Adherence to exercise protocols is a major concern in long-term exercise intervention studies. In the present trial, despite telemedical support, which proved to have high acceptance even in the group of elderly individuals, only about one-half of the patients performed at least 70% of the prescribed training sessions during home-based exercise training (months 4-12). Even though the median amount of exercise per week was in line with current guideline recommendations15,29 and for the moderate continuous training group almost twice as high as in the HF-ACTION study,30 the adherence rate might have still been too low to induce significant long-term effects of exercise training.
The number of adverse and serious adverse events was considerably higher compared with previous exercise trials in HFpEF20,27,31,32,33,34 and reflects the multimorbid condition of the patients included in the present trial. The higher number of nonserious, noncardiovascular adverse events in the training groups may be explained by the more frequent contacts and therefore higher reporting in these groups (eg, number of respiratory tract infections and knee/hip pain, eTable 8 in Supplement 2).

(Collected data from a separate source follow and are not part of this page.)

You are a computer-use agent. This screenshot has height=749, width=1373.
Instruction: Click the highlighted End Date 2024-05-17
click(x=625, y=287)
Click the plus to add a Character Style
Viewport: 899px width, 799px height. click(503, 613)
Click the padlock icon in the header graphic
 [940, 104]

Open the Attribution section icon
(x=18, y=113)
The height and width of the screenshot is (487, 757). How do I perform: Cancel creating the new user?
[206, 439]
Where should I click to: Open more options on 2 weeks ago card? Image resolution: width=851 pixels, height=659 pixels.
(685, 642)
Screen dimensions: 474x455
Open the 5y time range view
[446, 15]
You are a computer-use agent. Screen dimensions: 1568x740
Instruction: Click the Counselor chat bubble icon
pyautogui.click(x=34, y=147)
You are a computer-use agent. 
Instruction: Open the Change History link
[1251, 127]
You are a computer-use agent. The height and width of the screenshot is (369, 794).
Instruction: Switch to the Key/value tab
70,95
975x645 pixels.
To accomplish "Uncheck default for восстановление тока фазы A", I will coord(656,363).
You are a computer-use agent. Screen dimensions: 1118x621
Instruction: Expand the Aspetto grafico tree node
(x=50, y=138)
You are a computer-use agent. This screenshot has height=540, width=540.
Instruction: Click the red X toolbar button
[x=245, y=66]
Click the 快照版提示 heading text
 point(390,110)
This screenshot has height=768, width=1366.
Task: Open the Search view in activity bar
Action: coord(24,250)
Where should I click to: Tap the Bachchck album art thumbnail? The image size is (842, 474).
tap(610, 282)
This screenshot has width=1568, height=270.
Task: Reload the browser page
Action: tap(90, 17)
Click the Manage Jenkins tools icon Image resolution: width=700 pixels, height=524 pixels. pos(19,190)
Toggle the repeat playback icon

Comparing the current trial with the so far largest exercise trial in HFpEF assessing 100 patients,27 patients in the present trial were slightly older (mean age, 70 vs 67 years), less obese (mean BMI, 30.0 vs 39.3), with more severe diastolic dysfunction (mean E/e′, 15.8 vs 13.1), and comparable absolute values for peak V̇o2 (1530 vs 1515 mL/kg/min overall). In addition, patient characteristics are also comparable with pharmacological studies in HFpEF such as the ALDO-DHF trial (mean age, 67 years; peak V̇o2, 16.4 mL/kg/min; E/e′, 12.8)35 or the PARAGON trial (mean age, 73 years; BMI, 30.3).36
Limitations
This study has several limitations. First, the staff conducting the evaluations was not blinded to the treatment group assignment, which could have had an effect on the maximal exhaustion during cardiopulmonary exercise testing. However, the respiratory exchange ratio at peak exercise did not significantly differ between groups and time points (eTable 3 in Supplement 2). Second, the lack of exercise echocardiography, assessing changes of diastolic function during exercise, limits the interpretation of the effects of exercise training on cardiac function. Third, the attenuation in adherence limits the interpretation of long-term effects and underscores the need for more effective ways to improve long-term adherence.37 Fourth, multiplicity of analyses limits the interpretability of the secondary outcomes.
Conclusions
Among patients with HFpEF, there was no statistically significant difference in change in peak V̇o2 at 3 months between those assigned to high-intensity interval vs moderate continuous training, and neither group met the prespecified minimal clinically important difference compared with the guideline control. These findings do not support either high-intensity interval training or moderate continuous training compared with guideline-based physical activity for patients with HFpEF.